Ahora, cuando ya mis columnatas de Lunes de Post-Revolución están siendo monitoreadas por los sargentos literarios de la Seguridad del Estado (Cofiño, Nogueras y Cardoso de estar vivos hubieran interpretado bien ese terreno guión); ahora que me advierten sigilosa o sicilianamente que estoy cruzando la delgada línea roja que me quita el imprimátur de las letras cubanas o algo peor (mi libro de cuentos Boring Home, casi ya en planas de cara a su lanzamiento en la Feria del Libro de La Habana 2009, se tambalea en la cuerda roja de la editorial Letras Cubanas); ahora que los mapas cambiaron tan sólo para volver a cambiar de color; ahora que la libertad de postear parece tan presa como la libertad de prensa; ahora que he conocido en persona a Eslinda Núñez y no fui sincero lo suficiente para pedirle un beso en los labios (en la película Eslinda no tiene labios: son apenas dos trazos sin traza de un pincel chino o cubanesco); ahora que todos hemos envejecido pudiendo ser tan buenos como Titón, o aún más, pero como el propio Titón terminamos tan cubatragantados de iconos e ideología que... en fin; ahora que desde la primavera con velas del 2003 hasta la eternidad Solás firmó o filmó una carta de apoyo a la pena de muerte ejemplarizante entre cubanos (su rúbrica fue la número 24); ahora que ha muerto Humberto Solás y en pago el periódico Granma lo lapida a cadena perpetua por ser un "referente obligado para las presentes y futuras generaciones de cineastas e intelectuales que unen sus vidas al destino de sus pueblos"; justo ahora vuelve a mí el halo fantasmal de su película más ninguneada y menos puesta en giras por el extranjero y homenajes provincianos y retrospectivas trucadas (supongo que ese silencio sea el más sentido pésame que puede rendirle a su hijo idiota una institución tan idiopática como el ICAIC).
Un día de noviembre.
Copyright de 1972 y en otro día de septiembre de 2008 todavía a la espera de su estreno contraoficial.

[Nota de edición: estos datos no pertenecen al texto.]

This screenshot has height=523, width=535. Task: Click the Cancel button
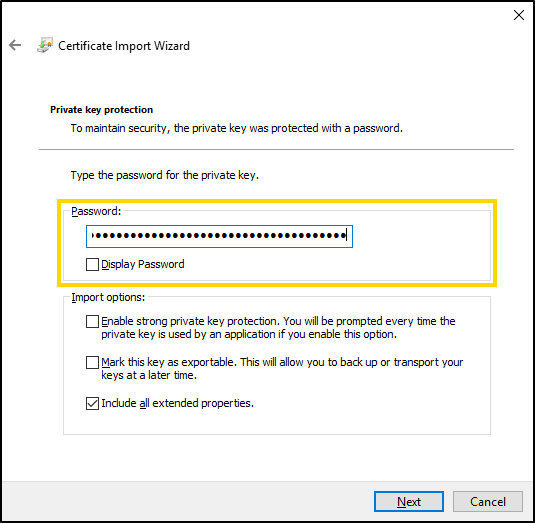[x=488, y=502]
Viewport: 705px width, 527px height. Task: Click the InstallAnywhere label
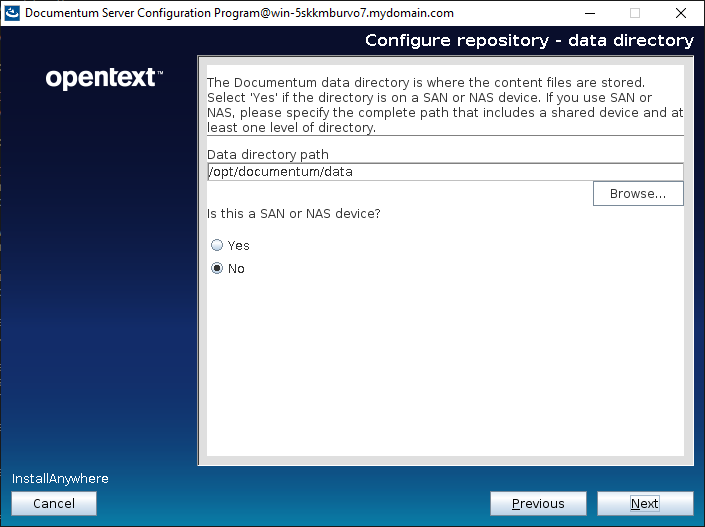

Ojalá que a ningún perito crítico se le ocurra reponerla a estas alturas de la historieta (cada expectador se merece la ignominia cinéfoba de su impropia ignorancia).
Ojalá que ningún canal educativo la exhiba por esta vez como trofeo de guerra del comentador o comendador.
Ojalá que "por decisión familiar" (como concluye la escueta esquela del periódico Granma ) al menos "el sepelio tendrá caracter privado".